Sorry for the cheerleading armchair philosophy. I can't help it. Everything can be gone in a second. Do not waste your time. No experience is a bad one.
I want to thank you all for your support and love throughout. I will not ever be able to express the entirety of the gratitude I feel toward all of you. You have carried me through, given me reason and inspiration to survive. I love you all.
Next week Denise and I will travel to Chile to spend a couple of weeks and the holidays with our good friends Lacy and Felipe.
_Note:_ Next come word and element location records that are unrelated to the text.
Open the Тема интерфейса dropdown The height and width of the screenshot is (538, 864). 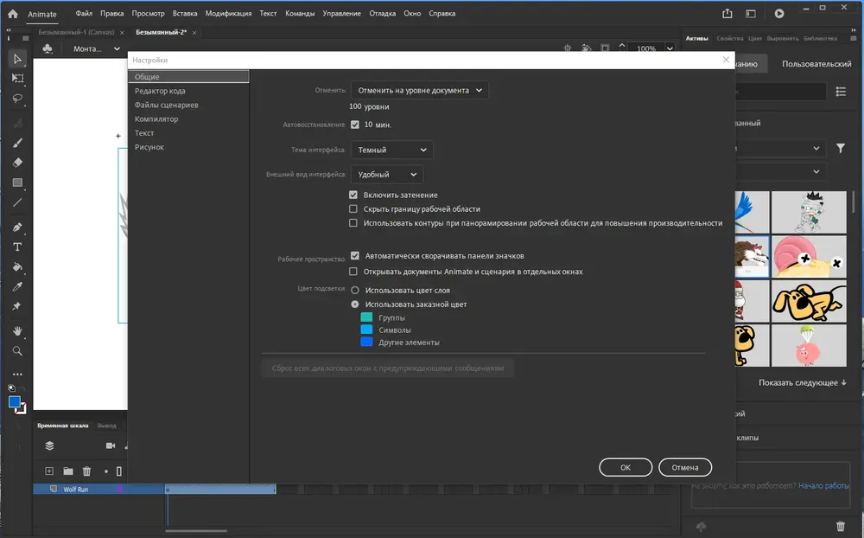[x=391, y=150]

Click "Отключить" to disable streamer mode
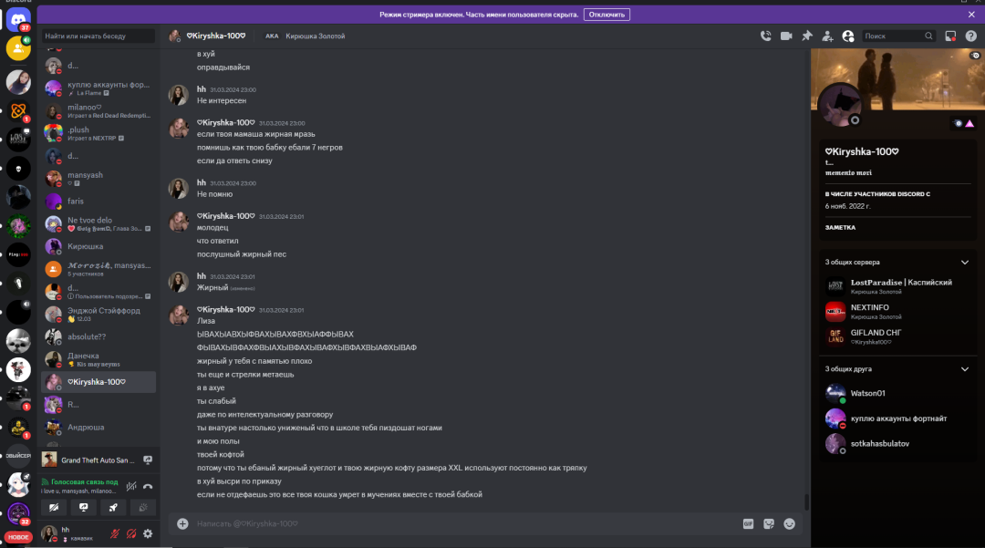pyautogui.click(x=607, y=15)
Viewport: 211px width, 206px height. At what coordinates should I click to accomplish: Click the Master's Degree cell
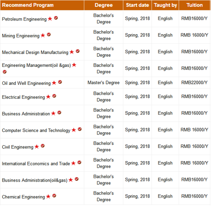pyautogui.click(x=103, y=82)
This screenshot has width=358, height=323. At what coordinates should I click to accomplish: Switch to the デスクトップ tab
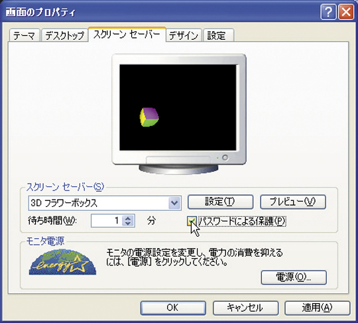click(65, 35)
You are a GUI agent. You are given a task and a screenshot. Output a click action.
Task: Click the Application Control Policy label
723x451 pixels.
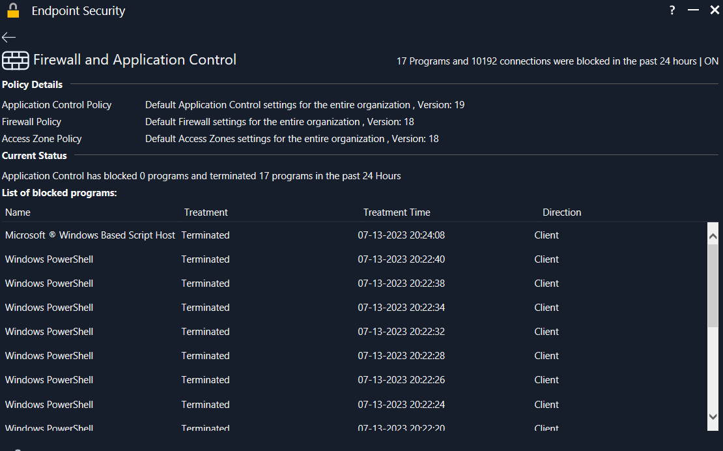57,105
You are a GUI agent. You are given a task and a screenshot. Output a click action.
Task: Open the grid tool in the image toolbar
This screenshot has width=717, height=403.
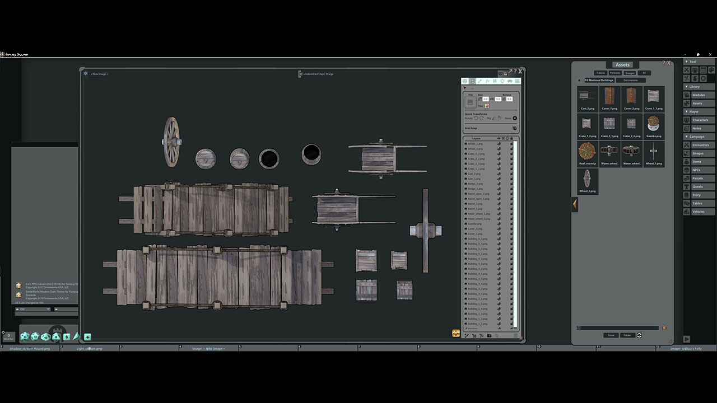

I am extremely excited to see a new place, meet new people, and share new adventures with my wife and our friends. It's a chance to step outside our normal lives, maybe even out of our comfort zones a bit, to celebrate, explore, clear away some of the haze and cobwebs I've accumulated over the past few years. I hear the smog in Santiago is pretty bad, but there's no way it's as dense as the fog has been inside my head.
When we return I am excited to dive right into the next stage of my life. Who knows what new experiences it may bring. I look forward to sharing many of them with you.
Love,
Chris
Monday, December 8, 2014
Saturday, June 28, 2014
Happy Life
Well, here we are, it has officially been two years since I was diagnosed with cancer. Above all, of course, I am just glad to be alive. Alive and well. Though that feels like an odd thing to say at the ripe age of 31.
Two years ago, on June 21, I was admitted to St. Anthony's Hospital in Westminster, CO. I knew I was sick, I knew I had what looked like a cancerous mass in my chest, but I still had no idea what I was in for. No idea that I would not return to my job for the next six and a half months, that I would never return home to my apartment (save one brief moment to gather a few remaining items), that my life as I had known it was absolutely over.
I don't dwell on it as much these days. What I've been through. It's amazing how quickly we can move on from something so enormous and challenging. It's almost as if it never happened. Except I am still taking maintenance chemotherapy. I am still dealing with the side effects. It has been two years, and I don't really know how it feels to not have chemo drugs in my body anymore.
But even at that I don't think about what I went through very often. It's not very fun to contemplate. It's scary, and it makes me feel like my life is more fragile than I want it to be. Thinking about the six months I spent in and out of the hospital, on narcotics every day, sick and lonely and grumpy and frustrated, thinking about that just makes me feel like I'm living on borrowed time. And that is one of the most unsettling and uncomfortable things I've ever experienced.
It's fascinating at the same time, to me anyway. That I came so close to losing my life, that I survived, that I have come so far, and that my life is largely back to normal. I hoped for this to happen, and it has, and I feel very fortunate. Humbled and grateful to be here.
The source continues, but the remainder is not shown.